Sebulu is an administrative district (kecamatan) of the Kutai Kartanegara Regency, East Kalimantan, Indonesia. It is located between 116º 39’ and 115º 45’ East and between 0º 3’ and 0º33’ South. Its borders are with the following districts of the regency:
- North: Kecamatan Marang Kayu
- East: Kecamatan Tenggarong
- South: Kecamatan Kota Bangun
- West: Kabupaten Muara Kaman
As of mid 2025, it was inhabited by 46,573 people, and currently has a total area of 859.50 km^{2}. Its district seat is located at the village of Sebulu Ilir.
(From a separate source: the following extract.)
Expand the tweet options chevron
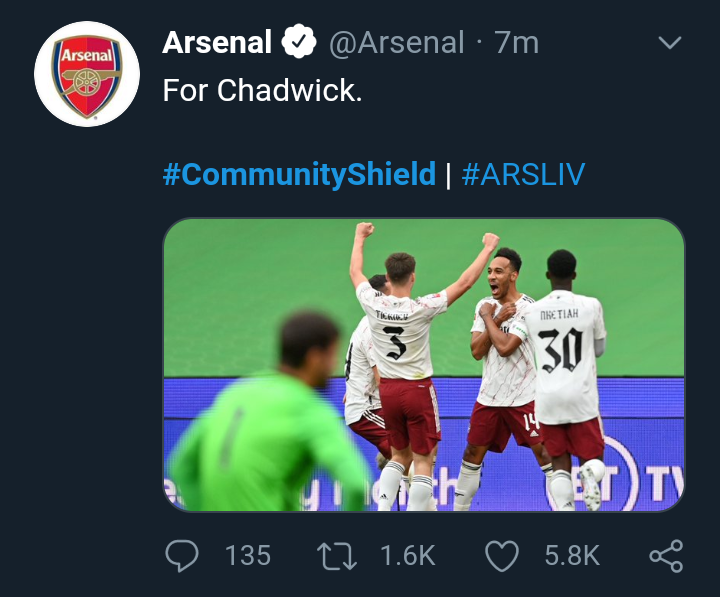This screenshot has width=720, height=597. (x=670, y=42)
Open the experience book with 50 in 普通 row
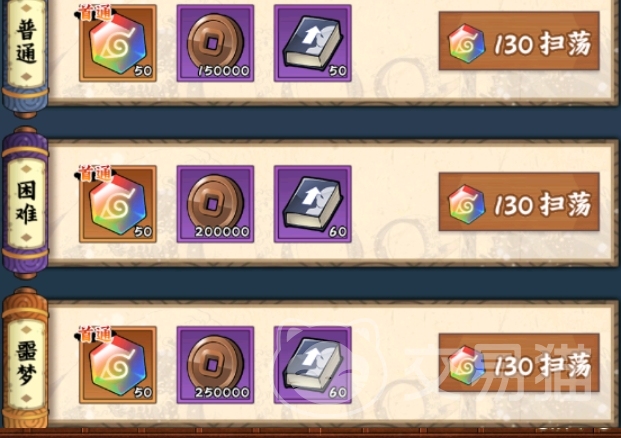Viewport: 621px width, 438px height. coord(312,43)
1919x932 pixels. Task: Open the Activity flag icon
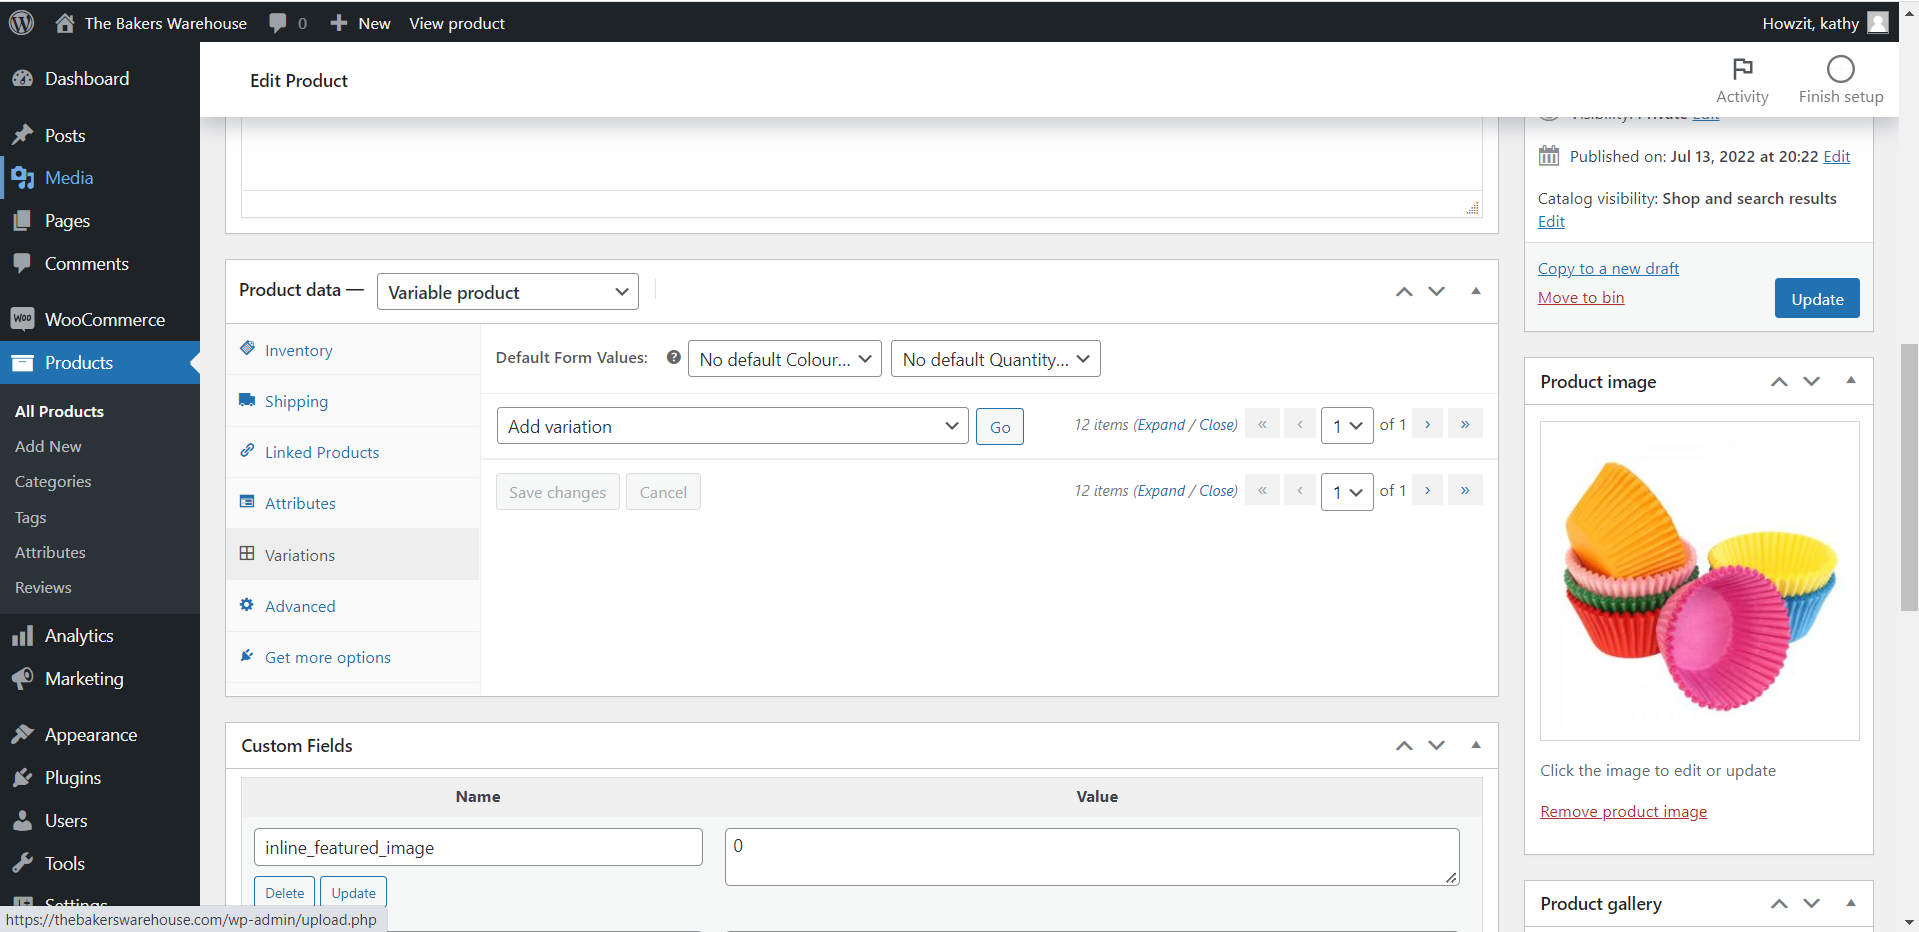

The district was formed on 12 May 1995 from northern parts of Tenggarong District and it initially consisted of thirteen administrative villages (desa); a fourteenth desa - Mekar Jaya - was subsequently created from part of Sanggulan desa.
== Governance ==
=== Villages ===
Sebulu District is now divided into the following fourteen villages (desa), listed below with their areas and populations as at mid 2023:

| Regional code (Kode wilayah) | Name | Area (km^{2}) | Pop'n (2023) | RT (rukun tetangga) |
|---|---|---|---|---|
| 64.02.07.2001 | Selerong | 99.7 | 1,697 | 11 |
| 64.02.07.2002 | Tanjong Harapan | 42.1 | 1,410 | 8 |
| 64.02.07.2003 | Beloro | 142.5 | 2,562 | 12 |
| 64.02.07.2004 | Sebulu Ulu | 125.8 | 4,556 | 15 |
| 64.02.07.2008 | Manunggal Daya | 28.0 | 5,062 | 26 |
| 64.02.07.2007 | Sumber Sari | 70.0 | 5,778 | 24 |
| 64.02.07.2005 | Sebulu Ilir | 103.5 | 2,788 | 16 |
| 64.02.07.2006 | Segihan | 15.2 | 3,192 | 11 |
| 64.02.07.2009 | Giri Agung | 26.9 | 2,717 | 16 |
| 64.02.07.2010 | Senoni | 40.0 | 3,289 | 17 |
| 64.02.07.2011 | Sebulu Modern | 55.5 | 4,198 | 15 |
| 64.02.07.2012 | Sanggulan | 80.3 | 2,819 | 20 |
| 64.02.07.2013 | Lekaq Kidau | 30.0 | 464 | 5 |
| 64.02.07.2014 | Mekar Jaya | ^{(a)} | 2,375 | 12 |
|  | Totals | 859.5 | 42,906 | 209 |

Note: (a) the area of Merkar Jaya desa is included in the figure for Sanggulan desa, from which it was cut out in 2012.